Se detuvo antes de continuar:

—Bueno, el caso es que fue una etapa algo alocada. Y, sí, como ya te dije, estuve muy enamorado de Cléance durante todos esos años. Estuvimos muy enamorados. Creo que en un determinado momento, jugamos a un juego peligroso… casi experimental.

Un silencio. Audrey se mordió los labios para no atosigarlo con sus preguntas. Estaba claro que era escritor: sabía contar historias. A medida que hablaba, iba eludiendo detalles y el misterio se oscurecía. Ahora estaba ansiosa por saber más cosas. ¿A qué juego experimental habían jugado? ¿Por qué?
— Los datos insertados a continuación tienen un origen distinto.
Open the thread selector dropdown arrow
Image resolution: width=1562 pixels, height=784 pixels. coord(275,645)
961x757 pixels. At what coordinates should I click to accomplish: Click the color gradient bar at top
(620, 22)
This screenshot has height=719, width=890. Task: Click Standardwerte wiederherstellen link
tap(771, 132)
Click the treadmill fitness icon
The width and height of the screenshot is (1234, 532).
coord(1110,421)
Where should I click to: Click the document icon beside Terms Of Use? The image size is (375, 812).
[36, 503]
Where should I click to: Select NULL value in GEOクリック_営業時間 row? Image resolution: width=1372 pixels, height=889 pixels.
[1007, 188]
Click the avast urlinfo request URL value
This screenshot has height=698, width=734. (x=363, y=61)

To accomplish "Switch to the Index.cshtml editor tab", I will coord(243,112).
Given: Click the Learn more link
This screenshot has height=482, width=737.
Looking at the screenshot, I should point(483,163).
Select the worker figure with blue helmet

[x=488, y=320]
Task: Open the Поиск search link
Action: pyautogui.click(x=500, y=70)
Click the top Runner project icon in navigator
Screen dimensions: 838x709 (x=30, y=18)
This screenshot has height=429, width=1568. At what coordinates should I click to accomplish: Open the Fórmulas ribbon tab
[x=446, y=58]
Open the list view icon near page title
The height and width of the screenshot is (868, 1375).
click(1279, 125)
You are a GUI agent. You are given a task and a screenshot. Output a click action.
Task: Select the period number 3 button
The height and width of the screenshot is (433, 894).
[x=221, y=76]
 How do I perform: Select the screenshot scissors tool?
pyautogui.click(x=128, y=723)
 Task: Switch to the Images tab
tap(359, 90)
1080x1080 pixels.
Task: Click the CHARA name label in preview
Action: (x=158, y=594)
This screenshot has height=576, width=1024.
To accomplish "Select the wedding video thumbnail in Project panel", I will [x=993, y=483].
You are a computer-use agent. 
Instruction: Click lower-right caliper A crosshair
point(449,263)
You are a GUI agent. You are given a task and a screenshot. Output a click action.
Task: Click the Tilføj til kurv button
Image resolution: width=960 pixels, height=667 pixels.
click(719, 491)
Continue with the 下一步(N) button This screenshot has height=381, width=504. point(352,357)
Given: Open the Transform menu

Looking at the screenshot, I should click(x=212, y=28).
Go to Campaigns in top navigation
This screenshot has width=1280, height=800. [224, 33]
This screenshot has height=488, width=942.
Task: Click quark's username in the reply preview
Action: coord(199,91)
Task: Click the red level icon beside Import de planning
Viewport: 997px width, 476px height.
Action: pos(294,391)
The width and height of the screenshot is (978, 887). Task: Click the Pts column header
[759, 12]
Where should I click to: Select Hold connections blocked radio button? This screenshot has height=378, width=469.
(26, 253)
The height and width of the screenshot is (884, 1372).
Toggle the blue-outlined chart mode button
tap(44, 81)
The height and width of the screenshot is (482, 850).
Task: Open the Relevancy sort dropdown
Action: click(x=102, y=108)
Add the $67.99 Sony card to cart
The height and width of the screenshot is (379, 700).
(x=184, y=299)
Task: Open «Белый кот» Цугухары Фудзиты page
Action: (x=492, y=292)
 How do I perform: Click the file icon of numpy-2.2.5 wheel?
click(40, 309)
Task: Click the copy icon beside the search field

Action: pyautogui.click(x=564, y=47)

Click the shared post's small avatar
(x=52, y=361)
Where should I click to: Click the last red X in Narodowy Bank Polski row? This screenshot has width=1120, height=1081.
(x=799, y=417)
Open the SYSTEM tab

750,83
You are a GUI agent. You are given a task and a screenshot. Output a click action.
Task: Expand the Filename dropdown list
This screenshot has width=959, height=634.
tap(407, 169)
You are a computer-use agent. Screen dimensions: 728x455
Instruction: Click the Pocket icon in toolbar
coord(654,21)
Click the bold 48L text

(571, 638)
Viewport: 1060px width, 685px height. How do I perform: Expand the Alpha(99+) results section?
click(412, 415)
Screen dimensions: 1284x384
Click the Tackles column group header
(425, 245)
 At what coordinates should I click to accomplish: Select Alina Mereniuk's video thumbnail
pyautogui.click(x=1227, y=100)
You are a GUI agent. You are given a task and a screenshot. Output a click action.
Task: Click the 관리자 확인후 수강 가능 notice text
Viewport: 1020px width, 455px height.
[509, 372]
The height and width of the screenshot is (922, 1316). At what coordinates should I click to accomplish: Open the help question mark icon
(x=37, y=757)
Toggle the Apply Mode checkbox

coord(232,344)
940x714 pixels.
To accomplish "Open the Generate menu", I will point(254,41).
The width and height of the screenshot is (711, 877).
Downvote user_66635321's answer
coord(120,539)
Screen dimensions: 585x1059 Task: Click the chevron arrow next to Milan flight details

—Cléance era tan hermosa como perdida estaba… Salió conmigo, luego con Arnaud, Jeremy, luego conmigo otra vez… luego con otros… Nos volvió a todos un poco locos. También salió brevemente con Antoine… pero no tanto tiempo como para llegar a imaginar en aquella época que se casaría con él algún día. Creo que todos nos decíamos en secreto: «de todas maneras, en el fondo de su corazón, yo soy su gran amor… ¡y es a mí a quien volverá cuando todo haya terminado!».

Se rió fugazmente con una risa impregnada de una ternura venida de lejos.

—No fue a mí a quien volvió. De hecho, no volvió a nadie… Al menos, en un primer momento. Se fue a proseguir con sus estudios, la vida nos separó, a todos. Años después, me enteré de que se iba a casar con Antoine: probablemente nunca sabré el porqué, pues… aún hoy no creo que sea él a quien más amara. ¿Quizá la quiebra de los padres de Antoine le proporcionó un destino… un destino a su fortuna, a su rango?